##### EXERCISE INPUTS
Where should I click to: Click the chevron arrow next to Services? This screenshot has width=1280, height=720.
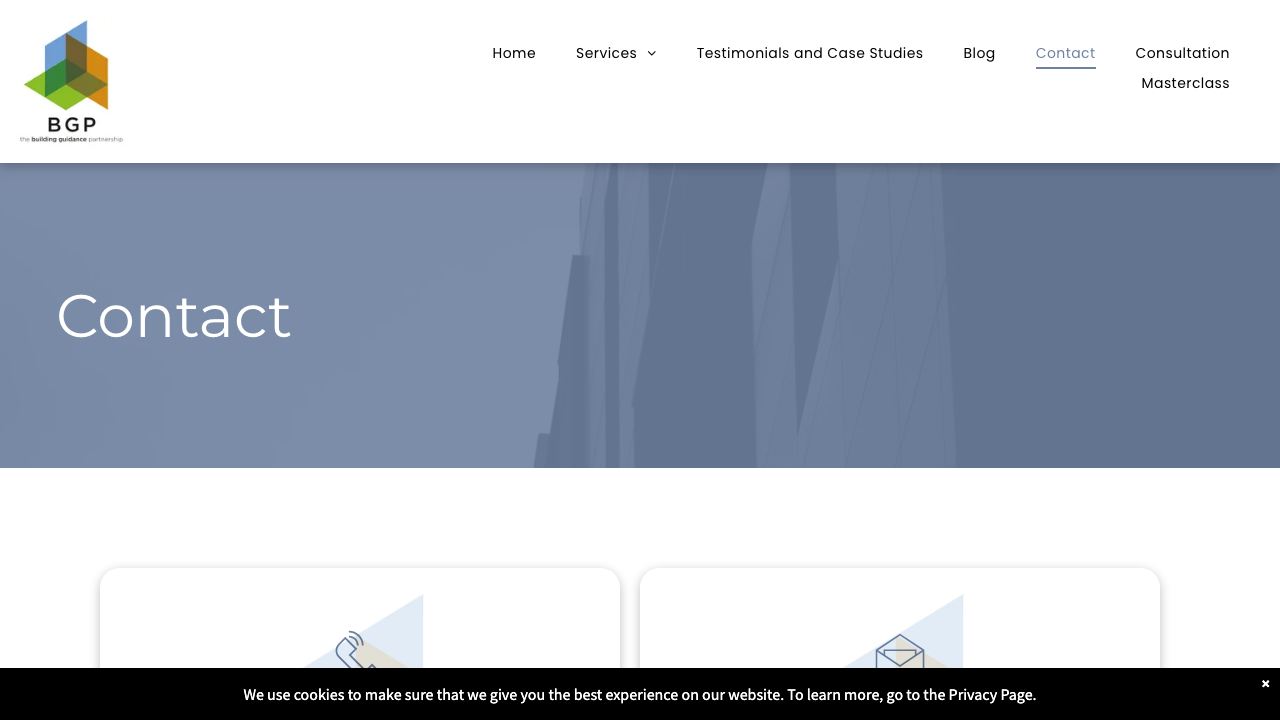(651, 53)

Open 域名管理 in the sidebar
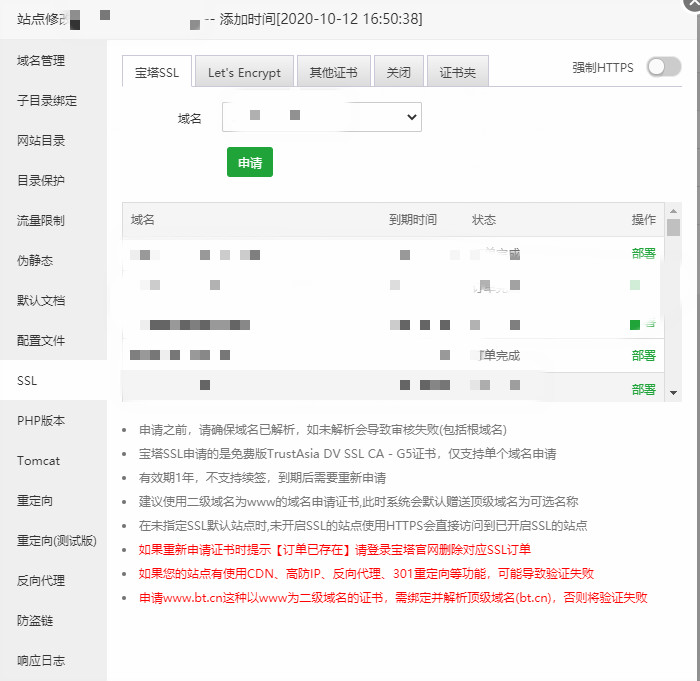click(x=41, y=60)
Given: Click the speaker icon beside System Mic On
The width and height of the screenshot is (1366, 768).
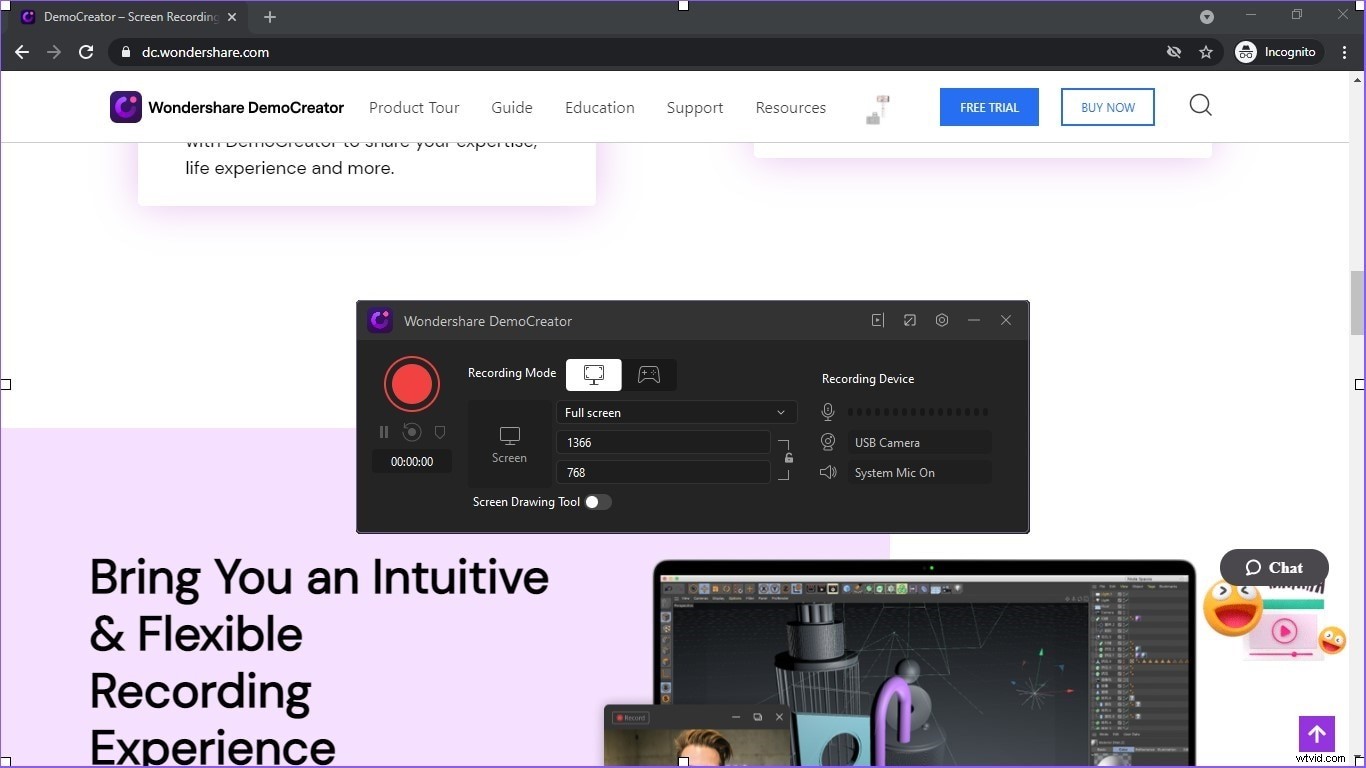Looking at the screenshot, I should pyautogui.click(x=828, y=472).
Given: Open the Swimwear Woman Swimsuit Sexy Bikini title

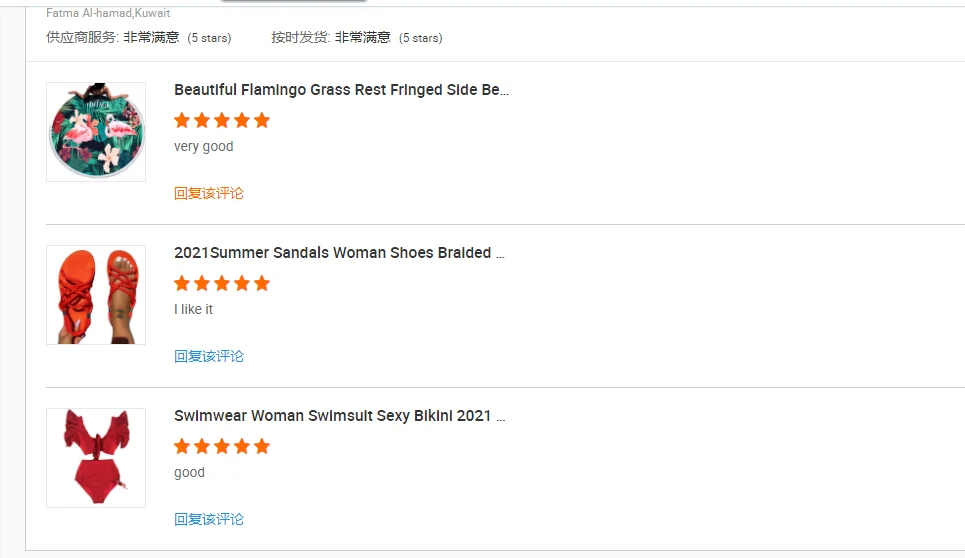Looking at the screenshot, I should 339,416.
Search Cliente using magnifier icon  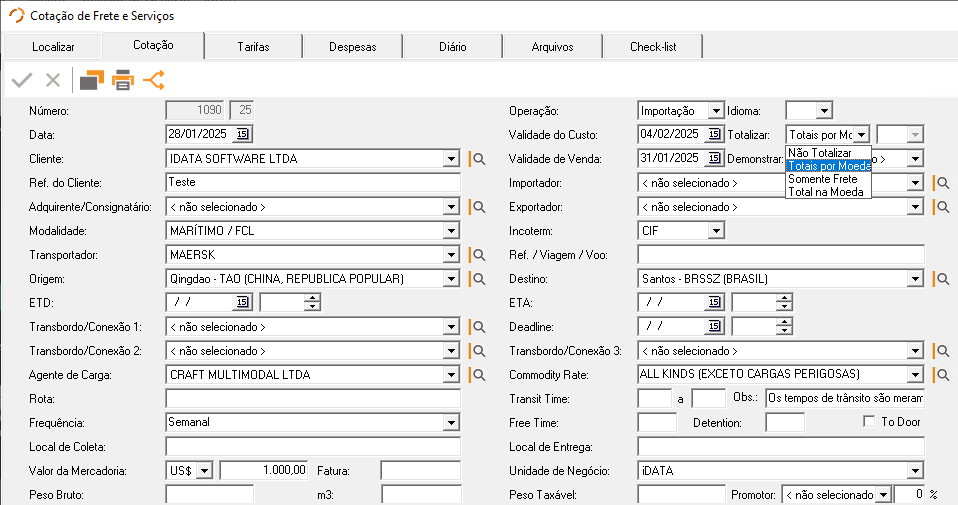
##########
* **WRITTEN EXERCISE**: Present every non-blank line of the records above as a Markdown table with the columns "Row" and "Line", numbering the rows in order. Omit the pictures from the table.

* **THE COMPLETED TASK**:
| Row | Line |
|---|---|
| 1 | Where should I click to: Click the chevron arrow next to Services? This screenshot has width=1280, height=720. |
| 2 | (651, 53) |
| 3 | Open 域名管理 in the sidebar |
| 4 | click(x=41, y=60) |
| 5 | Given: Click the speaker icon beside System Mic On |
| 6 | The width and height of the screenshot is (1366, 768). |
| 7 | Looking at the screenshot, I should pyautogui.click(x=828, y=472). |
| 8 | Given: Open the Swimwear Woman Swimsuit Sexy Bikini title |
| 9 | Looking at the screenshot, I should 339,416. |
| 10 | Search Cliente using magnifier icon   |